A「…………今日は、いらないって、はっきりと言ったはずですが…。」


「そうだっけ?」


あれから毎回、先輩はバイト後に私を家まで送るようになった。


" いらない "


" かえってこっちが迷惑 "


と、どれだけ言葉ぶつけても、笑顔を絶やさず送ってくる。


A「先輩がストーカーになってどうするんですか。」


「誰かもわからないストーカーよりかはいいでしょ。ほら帰るよ。」


大きなため息をわざとらしく吐きながら、帰り道を歩き始める。


こうなったらもう早くストーカーをつきとめた方がいいのではないだろうか。


いつまでもこんなことをしてもらう訳にはいかない。


「……A?」


A「はい?」


「スマホ、鳴ってるよ。」


そう言われてハッとする。


カバンの奥底でスマホの振動が響いていた。


振動が数回で終わらないため、電話か何かだろう。


慌ててカバンから取り出し、画面を見る。


" シェリーさん(大家) "という文字が並んでいて、さらに頭の中には疑問が浮かぶ。


自分の借りてるアパートの大家さんのシェリーさん。


気のいいおばさんで、よくご飯のおすそ分けとかをくれる。


住人の中ではよく話をする人だが、こんなふうに電話で連絡をされたことは今までで一度もない。


A「はい、もしも──」


" あっ!!やっとでた!!Aちゃん、大変なのよ!!"


甲高い大きな声が鼓膜にダイレクトにぶつかり、思わずスマホを遠ざけた。


しかしなんだかただ事ではない様子で、声が上ずって慌てているようだった。


A「どうしたんですか。」


" あ、あのね、落ち着いて聞いてね、実は───…… "


私はその言葉の先を聞いて、唖然とした。


思わずスマホを落としかけたし、夢なんじゃないかと思った。


だって誰も思わないだろう。



" 家が燃えてる " なんて。



A「な、何言って…」


" 今、警察と消防の方が来ててね、みんなの安否確認してたの。

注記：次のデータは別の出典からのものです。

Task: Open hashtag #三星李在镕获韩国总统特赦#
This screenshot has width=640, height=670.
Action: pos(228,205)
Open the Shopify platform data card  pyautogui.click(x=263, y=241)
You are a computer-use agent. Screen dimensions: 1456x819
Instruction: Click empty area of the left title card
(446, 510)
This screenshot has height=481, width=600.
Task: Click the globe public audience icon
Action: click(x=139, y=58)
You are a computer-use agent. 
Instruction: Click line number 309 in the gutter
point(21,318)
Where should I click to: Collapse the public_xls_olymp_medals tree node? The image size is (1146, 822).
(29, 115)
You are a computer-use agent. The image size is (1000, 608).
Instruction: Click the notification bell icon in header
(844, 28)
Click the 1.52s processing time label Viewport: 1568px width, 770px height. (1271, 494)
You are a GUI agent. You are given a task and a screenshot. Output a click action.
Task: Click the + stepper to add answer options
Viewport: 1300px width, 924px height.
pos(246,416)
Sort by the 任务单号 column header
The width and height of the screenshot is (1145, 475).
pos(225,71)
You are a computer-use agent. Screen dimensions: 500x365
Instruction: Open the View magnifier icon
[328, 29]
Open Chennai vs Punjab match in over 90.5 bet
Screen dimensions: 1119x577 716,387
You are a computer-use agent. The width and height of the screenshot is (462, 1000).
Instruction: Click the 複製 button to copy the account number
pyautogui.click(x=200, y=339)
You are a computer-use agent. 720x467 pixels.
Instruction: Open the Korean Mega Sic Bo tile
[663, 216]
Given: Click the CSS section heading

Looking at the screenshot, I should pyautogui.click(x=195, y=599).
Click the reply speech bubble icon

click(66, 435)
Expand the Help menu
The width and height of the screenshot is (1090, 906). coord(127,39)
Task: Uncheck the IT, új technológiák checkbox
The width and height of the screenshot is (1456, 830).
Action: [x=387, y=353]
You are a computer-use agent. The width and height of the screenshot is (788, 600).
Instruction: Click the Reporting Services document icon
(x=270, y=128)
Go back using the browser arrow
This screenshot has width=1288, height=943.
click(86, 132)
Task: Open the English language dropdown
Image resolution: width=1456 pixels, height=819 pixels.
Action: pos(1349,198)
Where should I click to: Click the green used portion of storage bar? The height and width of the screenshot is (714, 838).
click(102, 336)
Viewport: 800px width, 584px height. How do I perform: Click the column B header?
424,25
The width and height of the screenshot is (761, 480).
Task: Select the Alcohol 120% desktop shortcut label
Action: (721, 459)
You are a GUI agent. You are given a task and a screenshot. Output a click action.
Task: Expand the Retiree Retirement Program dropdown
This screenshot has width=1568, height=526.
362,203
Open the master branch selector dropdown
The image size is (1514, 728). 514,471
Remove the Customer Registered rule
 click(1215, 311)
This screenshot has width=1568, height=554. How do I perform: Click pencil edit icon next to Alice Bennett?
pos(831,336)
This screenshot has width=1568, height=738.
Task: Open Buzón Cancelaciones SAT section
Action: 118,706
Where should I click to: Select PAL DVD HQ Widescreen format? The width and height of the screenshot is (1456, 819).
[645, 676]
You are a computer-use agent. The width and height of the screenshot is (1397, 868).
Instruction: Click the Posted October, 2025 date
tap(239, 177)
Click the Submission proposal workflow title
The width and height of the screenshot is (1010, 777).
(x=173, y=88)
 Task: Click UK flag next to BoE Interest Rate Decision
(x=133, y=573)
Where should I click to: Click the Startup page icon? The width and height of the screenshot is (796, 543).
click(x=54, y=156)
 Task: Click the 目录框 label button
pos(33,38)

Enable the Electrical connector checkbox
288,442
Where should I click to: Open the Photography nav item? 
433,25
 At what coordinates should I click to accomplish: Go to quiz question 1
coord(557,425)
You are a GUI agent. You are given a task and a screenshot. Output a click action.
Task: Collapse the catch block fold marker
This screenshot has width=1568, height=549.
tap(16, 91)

幸い、205号室の主婦さんが変な匂いに気づいて、みんな避難できたからよかったんだけど、Aちゃんだけ連絡取れなかったから…あー…、よかったぁ…"


心底安心したような安堵の息が、電話越しに聞こえてくる。


A「え、それどういう…」


" え?だから、あの火事の中にいるんじゃないかって…"


A「ちょ、ちょっと待ってください。もしかして、発火元って──…」


" 私の部屋ですか "


大家さんの言葉を聞くのが怖くなった。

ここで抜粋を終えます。